● **What needs to be done**: In the entries that follow, find the line containing "Given: Click the blue Windböen legend square"; from there, copy every line exactly through the line containing "The height and".

● **Data for review**:

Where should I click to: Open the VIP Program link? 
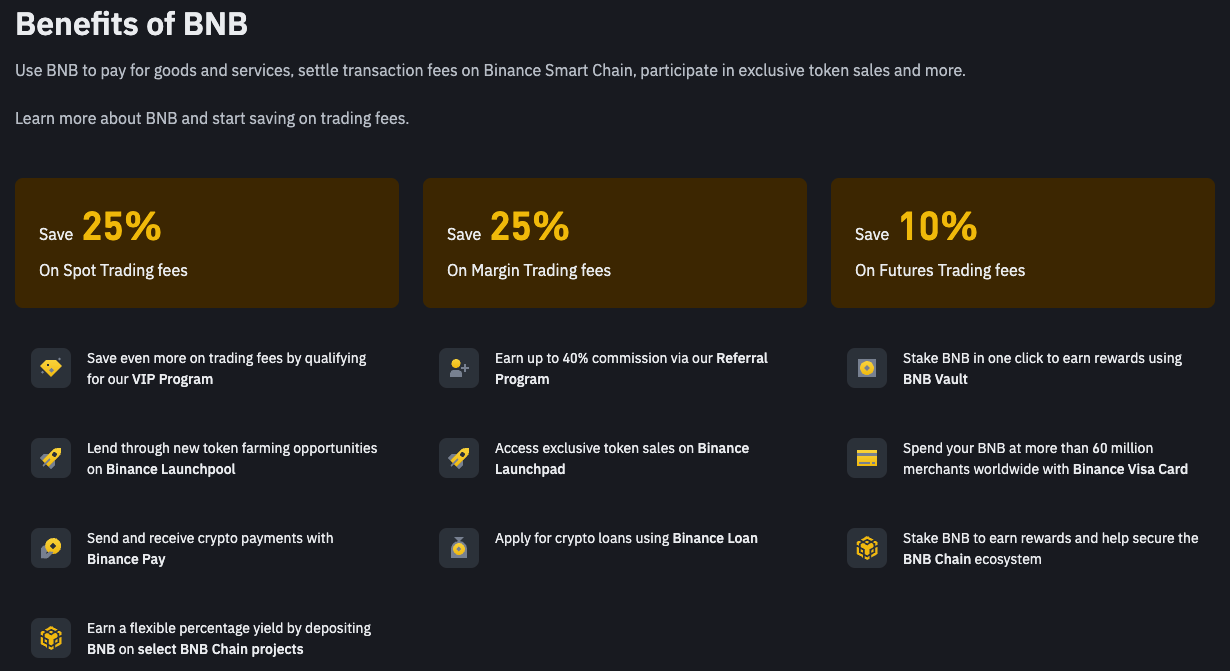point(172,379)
---
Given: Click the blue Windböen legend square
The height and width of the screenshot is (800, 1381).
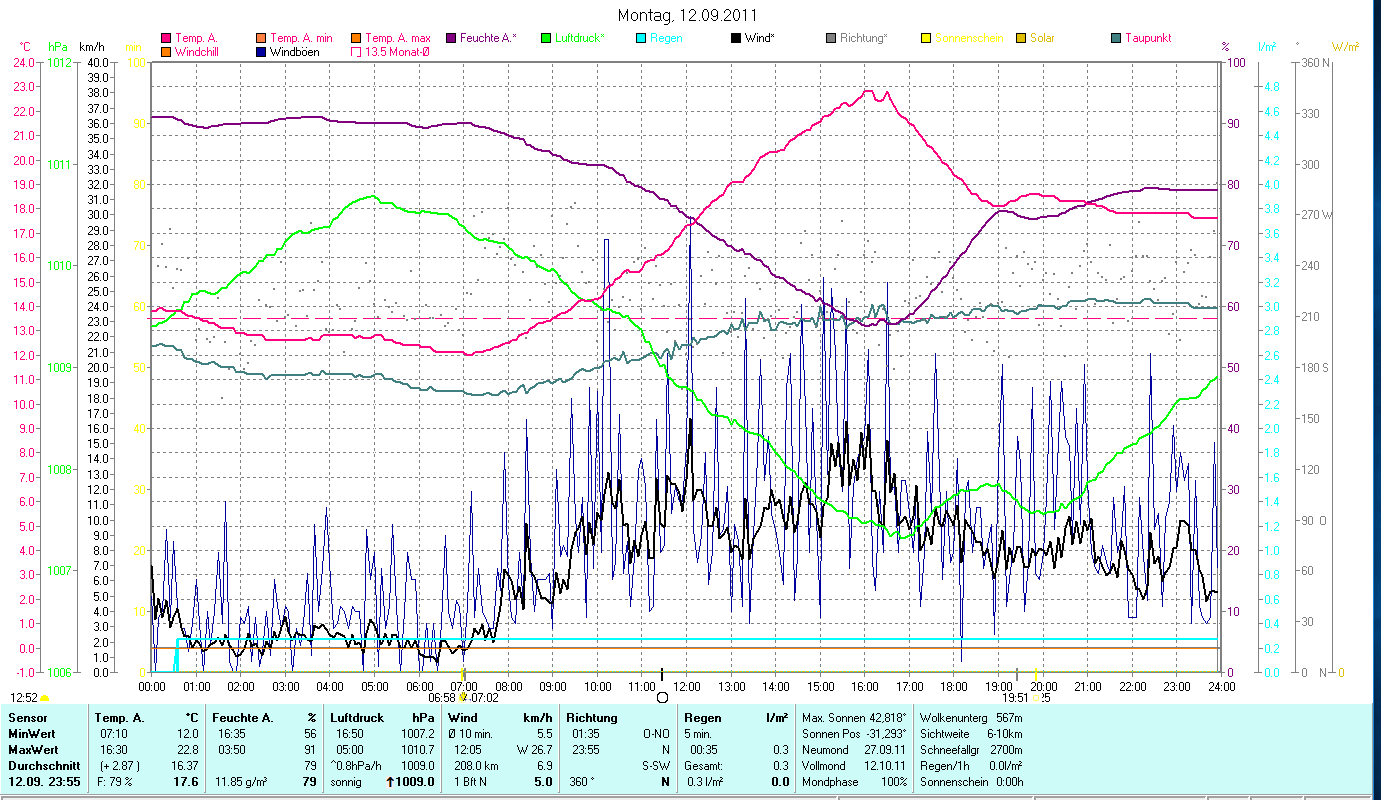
==
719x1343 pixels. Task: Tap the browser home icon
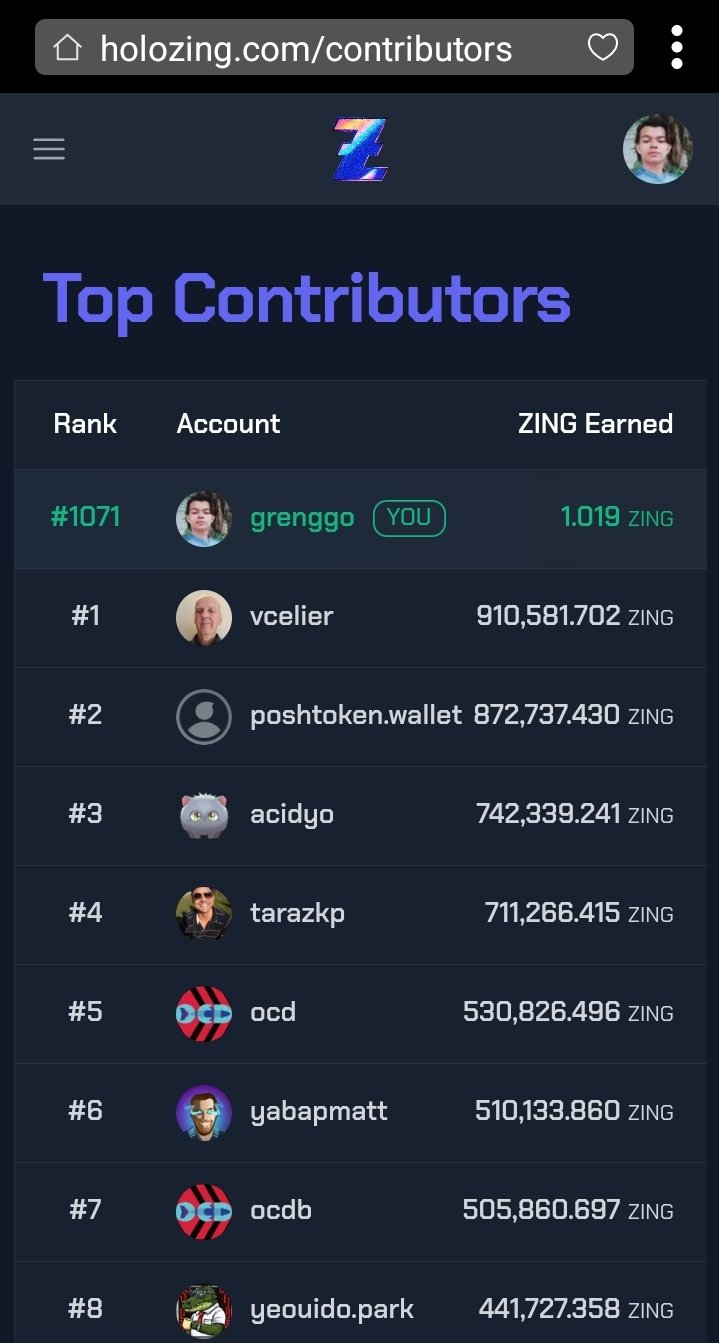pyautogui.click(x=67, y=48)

● **Answer space**:
Given: Click the blue Windböen legend square
The height and width of the screenshot is (800, 1381).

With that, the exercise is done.